Laos

A vida anda lentamente no Laos. O comércio abre as portas tarde, muitas vezes depois do meio dia. Motoristas de túk túk (motocicleta com cabine acoplada para passageiros) dormem durante o expediente e um percurso de 100 quilômetros custa quatro horas ao motorista de ônibus. Enquanto a Tailândia representa a síntese de festa e curtição, no Laos tudo é feito com paciência, na maior tradição budista, neste pequeno país que exibe com orgulho suas tradições comunistas com bandeiras vermelhas destacando a foice e o martelo. Ex-colônia francesa, o reino do Laos também entrou na guerra do Vietnã indiretamente, com bombardeios secretos dos Estados Unidos.

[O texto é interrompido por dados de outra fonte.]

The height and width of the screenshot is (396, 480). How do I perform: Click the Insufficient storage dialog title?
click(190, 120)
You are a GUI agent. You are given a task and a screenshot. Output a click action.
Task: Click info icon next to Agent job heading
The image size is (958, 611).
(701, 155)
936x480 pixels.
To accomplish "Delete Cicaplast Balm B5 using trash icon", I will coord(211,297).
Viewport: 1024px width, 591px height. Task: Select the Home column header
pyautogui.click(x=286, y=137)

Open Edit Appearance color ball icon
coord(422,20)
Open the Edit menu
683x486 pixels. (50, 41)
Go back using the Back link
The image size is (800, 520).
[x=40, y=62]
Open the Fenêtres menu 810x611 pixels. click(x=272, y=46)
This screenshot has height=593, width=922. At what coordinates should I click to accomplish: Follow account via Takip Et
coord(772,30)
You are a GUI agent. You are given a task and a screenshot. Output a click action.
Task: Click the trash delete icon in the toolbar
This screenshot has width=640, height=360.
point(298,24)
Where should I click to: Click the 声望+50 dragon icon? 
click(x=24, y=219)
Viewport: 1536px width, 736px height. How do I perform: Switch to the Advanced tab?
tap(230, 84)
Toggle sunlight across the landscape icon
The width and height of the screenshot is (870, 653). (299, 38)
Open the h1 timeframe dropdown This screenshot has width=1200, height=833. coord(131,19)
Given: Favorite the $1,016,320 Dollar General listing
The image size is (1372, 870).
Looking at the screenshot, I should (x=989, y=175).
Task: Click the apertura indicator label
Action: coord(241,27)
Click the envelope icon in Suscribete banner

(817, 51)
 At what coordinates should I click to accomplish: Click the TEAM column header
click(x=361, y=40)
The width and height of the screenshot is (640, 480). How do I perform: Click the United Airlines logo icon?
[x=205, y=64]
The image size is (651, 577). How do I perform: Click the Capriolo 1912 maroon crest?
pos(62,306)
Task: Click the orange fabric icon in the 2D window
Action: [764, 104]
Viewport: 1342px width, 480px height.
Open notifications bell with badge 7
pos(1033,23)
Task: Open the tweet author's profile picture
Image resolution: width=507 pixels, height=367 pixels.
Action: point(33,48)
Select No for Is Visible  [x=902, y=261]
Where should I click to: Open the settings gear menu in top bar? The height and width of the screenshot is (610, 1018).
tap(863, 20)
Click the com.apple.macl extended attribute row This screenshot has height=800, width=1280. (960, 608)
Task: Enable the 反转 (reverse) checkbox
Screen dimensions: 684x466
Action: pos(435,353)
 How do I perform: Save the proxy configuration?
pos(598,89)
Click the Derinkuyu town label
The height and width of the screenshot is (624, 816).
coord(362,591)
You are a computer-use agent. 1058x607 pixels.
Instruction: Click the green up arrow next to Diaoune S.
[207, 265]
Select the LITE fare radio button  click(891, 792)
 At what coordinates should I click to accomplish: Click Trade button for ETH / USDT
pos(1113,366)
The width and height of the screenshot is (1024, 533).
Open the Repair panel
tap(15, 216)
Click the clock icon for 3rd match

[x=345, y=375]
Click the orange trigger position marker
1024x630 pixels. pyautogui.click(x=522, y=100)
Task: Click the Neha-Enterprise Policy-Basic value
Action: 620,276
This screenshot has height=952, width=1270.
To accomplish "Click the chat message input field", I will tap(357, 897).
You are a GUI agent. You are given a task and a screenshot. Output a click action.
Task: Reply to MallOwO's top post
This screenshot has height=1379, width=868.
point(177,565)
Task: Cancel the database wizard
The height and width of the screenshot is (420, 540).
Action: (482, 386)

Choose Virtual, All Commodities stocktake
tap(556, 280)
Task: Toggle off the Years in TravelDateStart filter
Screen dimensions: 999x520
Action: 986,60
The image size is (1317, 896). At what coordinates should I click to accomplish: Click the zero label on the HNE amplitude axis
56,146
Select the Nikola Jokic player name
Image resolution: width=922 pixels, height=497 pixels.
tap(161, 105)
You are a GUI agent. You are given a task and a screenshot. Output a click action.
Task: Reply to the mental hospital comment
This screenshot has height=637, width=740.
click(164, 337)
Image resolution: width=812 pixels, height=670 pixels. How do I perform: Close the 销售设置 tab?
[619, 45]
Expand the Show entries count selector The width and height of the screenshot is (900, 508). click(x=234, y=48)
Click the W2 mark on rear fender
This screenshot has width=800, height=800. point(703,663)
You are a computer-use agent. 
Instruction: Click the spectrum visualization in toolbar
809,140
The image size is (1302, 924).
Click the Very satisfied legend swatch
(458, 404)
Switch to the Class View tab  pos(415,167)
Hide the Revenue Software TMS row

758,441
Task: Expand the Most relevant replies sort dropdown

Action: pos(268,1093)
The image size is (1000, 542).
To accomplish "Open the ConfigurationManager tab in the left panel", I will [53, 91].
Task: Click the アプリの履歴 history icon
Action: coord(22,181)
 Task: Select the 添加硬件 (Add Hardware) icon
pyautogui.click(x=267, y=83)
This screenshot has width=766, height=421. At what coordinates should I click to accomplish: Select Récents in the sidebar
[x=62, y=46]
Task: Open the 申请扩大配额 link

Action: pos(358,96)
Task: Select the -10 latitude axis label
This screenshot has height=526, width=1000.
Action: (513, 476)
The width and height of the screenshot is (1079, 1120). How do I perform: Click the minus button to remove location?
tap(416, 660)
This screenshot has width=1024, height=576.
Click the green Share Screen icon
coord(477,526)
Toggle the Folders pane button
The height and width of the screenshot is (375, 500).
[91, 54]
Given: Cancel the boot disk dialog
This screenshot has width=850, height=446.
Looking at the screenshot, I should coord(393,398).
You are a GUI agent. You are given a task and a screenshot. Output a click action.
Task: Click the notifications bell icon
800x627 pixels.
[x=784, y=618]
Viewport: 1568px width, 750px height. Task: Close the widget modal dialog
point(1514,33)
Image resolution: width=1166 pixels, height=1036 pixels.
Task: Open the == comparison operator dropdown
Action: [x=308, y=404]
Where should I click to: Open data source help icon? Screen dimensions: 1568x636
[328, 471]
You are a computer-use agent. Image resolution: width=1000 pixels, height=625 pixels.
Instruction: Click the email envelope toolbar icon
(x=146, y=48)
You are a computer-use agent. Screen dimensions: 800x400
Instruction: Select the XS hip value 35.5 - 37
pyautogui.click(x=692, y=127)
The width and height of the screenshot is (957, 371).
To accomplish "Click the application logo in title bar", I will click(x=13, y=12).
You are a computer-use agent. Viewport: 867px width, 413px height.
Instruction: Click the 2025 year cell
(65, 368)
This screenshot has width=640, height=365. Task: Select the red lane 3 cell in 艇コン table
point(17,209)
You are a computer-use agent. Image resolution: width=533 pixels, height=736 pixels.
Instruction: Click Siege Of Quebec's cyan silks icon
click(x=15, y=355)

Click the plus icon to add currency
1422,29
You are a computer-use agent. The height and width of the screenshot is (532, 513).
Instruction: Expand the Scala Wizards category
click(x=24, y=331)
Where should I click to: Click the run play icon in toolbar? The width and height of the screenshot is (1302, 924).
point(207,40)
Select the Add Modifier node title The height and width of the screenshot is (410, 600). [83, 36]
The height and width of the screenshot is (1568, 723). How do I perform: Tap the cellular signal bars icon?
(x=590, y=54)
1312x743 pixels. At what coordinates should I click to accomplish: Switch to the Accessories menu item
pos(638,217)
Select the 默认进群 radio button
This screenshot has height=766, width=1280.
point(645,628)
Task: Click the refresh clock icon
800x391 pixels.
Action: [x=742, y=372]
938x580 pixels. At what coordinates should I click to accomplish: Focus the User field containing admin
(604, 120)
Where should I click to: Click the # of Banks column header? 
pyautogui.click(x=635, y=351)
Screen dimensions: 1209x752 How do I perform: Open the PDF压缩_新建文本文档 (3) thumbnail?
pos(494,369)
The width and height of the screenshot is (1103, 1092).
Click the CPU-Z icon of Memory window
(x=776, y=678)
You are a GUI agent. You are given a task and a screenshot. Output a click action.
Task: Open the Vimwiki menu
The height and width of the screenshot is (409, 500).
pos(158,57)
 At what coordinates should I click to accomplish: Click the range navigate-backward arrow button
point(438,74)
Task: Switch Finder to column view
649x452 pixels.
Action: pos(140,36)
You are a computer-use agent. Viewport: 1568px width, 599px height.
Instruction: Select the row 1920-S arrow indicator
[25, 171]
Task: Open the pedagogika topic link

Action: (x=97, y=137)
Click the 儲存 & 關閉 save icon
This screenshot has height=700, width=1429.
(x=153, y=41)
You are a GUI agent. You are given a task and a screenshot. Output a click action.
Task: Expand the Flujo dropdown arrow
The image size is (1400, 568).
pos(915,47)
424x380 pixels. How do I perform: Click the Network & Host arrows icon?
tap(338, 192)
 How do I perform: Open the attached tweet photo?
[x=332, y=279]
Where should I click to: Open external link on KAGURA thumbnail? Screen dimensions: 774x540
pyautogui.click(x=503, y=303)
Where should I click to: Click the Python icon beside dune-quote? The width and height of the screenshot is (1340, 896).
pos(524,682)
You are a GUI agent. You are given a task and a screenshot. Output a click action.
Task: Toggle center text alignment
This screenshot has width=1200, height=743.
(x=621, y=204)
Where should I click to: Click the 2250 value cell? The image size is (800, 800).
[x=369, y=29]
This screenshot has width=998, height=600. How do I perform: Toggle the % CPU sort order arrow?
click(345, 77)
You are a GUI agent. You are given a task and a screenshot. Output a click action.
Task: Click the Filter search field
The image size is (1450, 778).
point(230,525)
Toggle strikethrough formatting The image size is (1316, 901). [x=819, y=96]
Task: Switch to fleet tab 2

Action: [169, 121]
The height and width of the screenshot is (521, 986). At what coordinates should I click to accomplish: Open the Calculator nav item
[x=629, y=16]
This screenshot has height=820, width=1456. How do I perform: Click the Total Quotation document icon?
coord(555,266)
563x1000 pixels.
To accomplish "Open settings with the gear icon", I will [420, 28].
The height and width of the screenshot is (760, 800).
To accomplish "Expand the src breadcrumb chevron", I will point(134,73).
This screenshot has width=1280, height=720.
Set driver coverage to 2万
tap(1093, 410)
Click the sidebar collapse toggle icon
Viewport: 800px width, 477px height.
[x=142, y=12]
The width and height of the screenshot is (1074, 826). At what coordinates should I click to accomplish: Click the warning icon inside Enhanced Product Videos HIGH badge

O governo comunista fechou a nação ao mundo e faz menos de duas décadas que os turistas começaram a redescobrir seus tesouros. O destino ainda representa mais aventura do que turismo, mas começa a chamar a atenção dos viajantes mais descolados. Em 1990, pouco mais de 14 mil pessoas encararam uma viagem ao Laos. Hoje, superam 1,1 milhão, atraídos pelos bistrôs e as construções coloniais de Luang Prabang ou os diversos templos da simpática capital Vientiane.